-- begin Excerpt --

The body 100 may generally have a hexahedral shape.

The body 100 may have a first surface 101 and a second surface 102 opposing each other in the length (L) direction, a third surface 103 and a fourth surface 104 opposing each other in the width (W) direction, and a fifth surface 105 and a sixth surface 106 opposing each other in the thickness (T) direction, based on a direction shown in FIGS. 1 and 3. Each of the first to fourth surfaces 101, 102, 103 and 104 of the body 100 may correspond to a wall surface of the body 100, connecting the fifth surface 105 and the sixth surface 106 of the body 100 to each other. Hereinafter, both end surfaces (i.e., a first end surface and a second end surface) of the body 100 may refer to the first and second surfaces 101 and 102 of the body, both side surfaces (i.e., first and second side surfaces) of the body 100 may refer to the third and fourth surfaces 103 and 104 of body, and first and second surfaces of the body 100 may refer to the sixth and the fifth surface 106 and 105 of the body, respectively. The sixth surface 106 of the body 100 may be used as a mounting surface when the coil component 1000 according to this exemplary embodiment is mounted on an insulation substrate such as a printed circuit board (PCB).

The body 100 may include, for example, the coil component 1000 according to this exemplary embodiment. The coil component 1000 may include the external electrodes 410 and 420 and the external insulating layer 600, described below, and have a length of 2.5 mm, a width of 2.0 mm and a thickness of 1.0 mm, a length of 2.0 mm, a width of 1.2 mm and a thickness of 0.65 mm, a length of 1.6 mm, a width of 0.8 mm and a thickness of 0.8 mm, a length of 1.0 mm, a width of 0.5 mm and a thickness of 0.5 mm or a length of 0.8 mm, a width of 0.4 mm and a thickness of 0.65 mm. However, the present disclosure is not limited thereto. Meanwhile, the above numerical value may only be a numerical value based on a design not reflecting a process error or the like therein, and a range of the numerical value recognized to include the process error may fall within a scope of the present disclosure.

-- end Excerpt --

▶ _Set of tasks_:
a: In the coil component excerpt, copy everything from "The body 100 may include, for" down to "the present disclosure.", replacing "process error" with "manufacturing tolerance" throughout.
b: According to the coil component excerpt, which surface of the body 100 may serve as the mounting surface on a printed circuit board?
Work from the coil component excerpt alone.

-- begin Source excerpt --

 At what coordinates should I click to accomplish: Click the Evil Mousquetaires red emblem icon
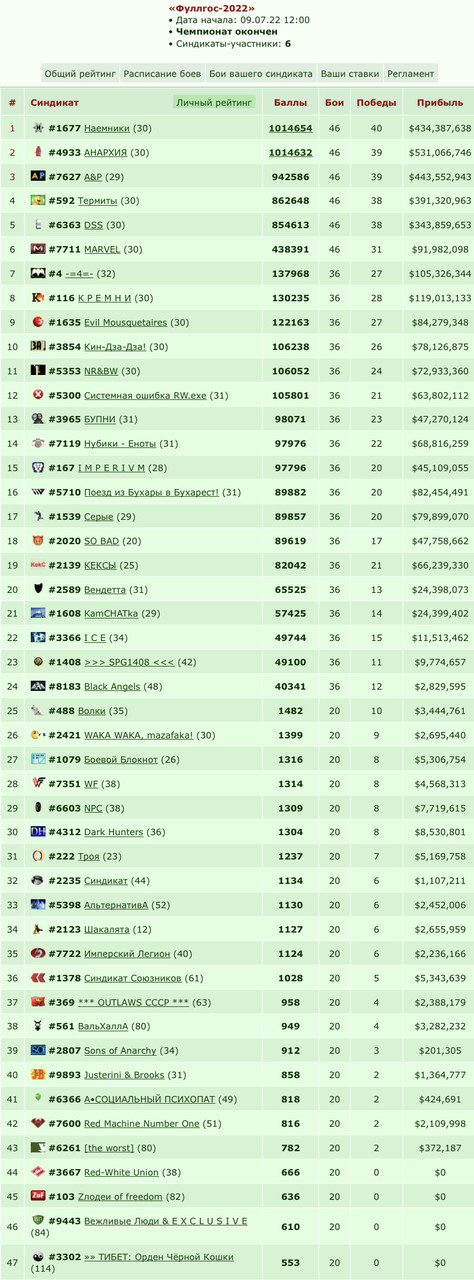38,322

-- end Source excerpt --

▶ _Task solutions_:
a:
The body 100 may include, for example, the coil component 1000 according to this exemplary embodiment. The coil component 1000 may include the external electrodes 410 and 420 and the external insulating layer 600, described below, and have a length of 2.5 mm, a width of 2.0 mm and a thickness of 1.0 mm, a length of 2.0 mm, a width of 1.2 mm and a thickness of 0.65 mm, a length of 1.6 mm, a width of 0.8 mm and a thickness of 0.8 mm, a length of 1.0 mm, a width of 0.5 mm and a thickness of 0.5 mm or a length of 0.8 mm, a width of 0.4 mm and a thickness of 0.65 mm. However, the present disclosure is not limited thereto. Meanwhile, the above numerical value may only be a numerical value based on a design not reflecting a manufacturing tolerance or the like therein, and a range of the numerical value recognized to include the manufacturing tolerance may fall within a scope of the present disclosure.

b: The sixth surface 106 of the body 100.